**TEXT SHOWN**.
Case ID: ga-app_315/html/0468-01.html
Source: Caselaw Access Project
Author: {"author": "PHIPPS, Presiding Judge.", "license": "Public Domain", "url": "https://static.case.law/"}
Date Created: 2024-08-24T03:29:51.129683

A11A2308.
    BOATRIGHT v. GLYNN COUNTY SCHOOL DISTRICT et al.
    (726 SE2d 591)
   PHIPPS, Presiding Judge.

Harriet Whitener Boatright filed suit against the Glynn County School District and Michael Bull, in his individual capacity and as Superintendent of the Glynn County Board of Education (collectively, hereinafter, “Glynn County”), seeking to hold them liable for alleged violations of her due process and liberty rights in connection with their decision to terminate her employment as a paraprofessional. Glynn County filed a motion to dismiss or in the alternative for summary judgment, which the trial court granted. Boatright appeals. For the reasons set forth below, we affirm.

Because the trial court considered evidence outside Boatright’s complaint, we find that it decided the motion as one seeking summary judgment and therefore we apply the following standard of review: “Summary judgment is proper when there is no genuine issue of material fact and the movant is entitled to judgment as a matter of law. . . .[] We review the grant of summary judgment de novo, construing the evidence in favor of the nonmovant.”

So viewed, the record reflects that Boatright was employed by the Glynn County School District as a paraprofessional for nearly three years before she received notice of her termination. Though she was not given written notice of the reason for her termination, Boatright was fired shortly after a student encounter, in which she contends she was attacked by the student and physically injured. She requested a hearing before the county board of education concerning her termination, but was not afforded one prior to filing suit. Boatright was a classified employee and thus could be terminated only “for just cause,” pursuant to an employee handbook she had been given.

**PROBLEMS AND TASKS**.
a. Quote the court opinion word for word, starting with "Harriet Whitener Boatright" and going on through "below, we affirm.".
b. According to the court opinion, how long had Boatright worked as a paraprofessional before she got notice of her termination?
c. Carry on writing the court opinion about Boatright's firing, picking up right after its last sentence.
You won't need the material that comes next.

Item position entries

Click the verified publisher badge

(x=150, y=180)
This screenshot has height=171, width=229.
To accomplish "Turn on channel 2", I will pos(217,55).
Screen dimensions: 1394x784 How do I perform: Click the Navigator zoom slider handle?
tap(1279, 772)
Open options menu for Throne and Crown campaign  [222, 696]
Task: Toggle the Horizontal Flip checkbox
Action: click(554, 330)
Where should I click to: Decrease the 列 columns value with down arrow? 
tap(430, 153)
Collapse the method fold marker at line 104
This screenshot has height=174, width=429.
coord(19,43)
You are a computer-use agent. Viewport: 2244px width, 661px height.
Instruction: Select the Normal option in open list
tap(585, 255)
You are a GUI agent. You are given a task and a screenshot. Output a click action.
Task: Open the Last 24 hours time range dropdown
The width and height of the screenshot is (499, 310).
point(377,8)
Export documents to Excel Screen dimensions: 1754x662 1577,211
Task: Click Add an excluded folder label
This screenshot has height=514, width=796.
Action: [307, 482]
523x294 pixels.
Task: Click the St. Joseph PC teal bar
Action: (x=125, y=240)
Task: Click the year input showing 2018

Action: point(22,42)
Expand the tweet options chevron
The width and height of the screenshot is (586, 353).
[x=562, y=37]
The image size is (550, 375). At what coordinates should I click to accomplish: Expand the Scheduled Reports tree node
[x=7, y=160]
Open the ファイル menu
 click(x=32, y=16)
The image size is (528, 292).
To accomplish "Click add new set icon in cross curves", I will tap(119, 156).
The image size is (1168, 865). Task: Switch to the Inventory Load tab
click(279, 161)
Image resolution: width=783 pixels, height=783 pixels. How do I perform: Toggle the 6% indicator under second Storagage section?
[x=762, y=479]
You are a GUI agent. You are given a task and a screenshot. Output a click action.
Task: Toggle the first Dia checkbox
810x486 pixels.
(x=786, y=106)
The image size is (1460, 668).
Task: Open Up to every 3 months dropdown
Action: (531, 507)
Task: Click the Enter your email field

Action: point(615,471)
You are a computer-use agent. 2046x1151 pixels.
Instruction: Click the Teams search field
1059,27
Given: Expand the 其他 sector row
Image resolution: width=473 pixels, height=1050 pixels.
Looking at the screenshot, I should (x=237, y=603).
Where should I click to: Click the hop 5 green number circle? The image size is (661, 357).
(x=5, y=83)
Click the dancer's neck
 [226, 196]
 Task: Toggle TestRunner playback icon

**ANSWERS TO THE TASKS**.
a.
Harriet Whitener Boatright filed suit against the Glynn County School District and Michael Bull, in his individual capacity and as Superintendent of the Glynn County Board of Education (collectively, hereinafter, “Glynn County”), seeking to hold them liable for alleged violations of her due process and liberty rights in connection with their decision to terminate her employment as a paraprofessional. Glynn County filed a motion to dismiss or in the alternative for summary judgment, which the trial court granted. Boatright appeals. For the reasons set forth below, we affirm.

b. Nearly three years.

c.
Boatright initially filed suit in federal court, which found that adequate state remedies were available and granted Glynn County’s motion to dismiss. Her allegation in federal court was that her termination violated her right to due process under the Fourteenth Amendment to the Constitution of the United States. Boatright then, in superior court, filed the instant suit against the same defendants. In her initial complaint, filed on January 31, 2007, she alleged that, in connection with the decision to terminate her, she was denied the right to procedural due process guaranteed by the Fourteenth Amendment to the Constitution of the United States. In her prayers for relief, she requested a jury trial, damages, punitive damages, a writ of mandamus to compel Glynn County to reinstate her and give her a hearing, and injunctive relief “as may [be] necessary to protect the plaintiffs rights.” During the pendency of that litigation, Boatright was given a hearing before the school board on June 19, 2007, and thereafter was reinstated as a paraprofessional in the local school system.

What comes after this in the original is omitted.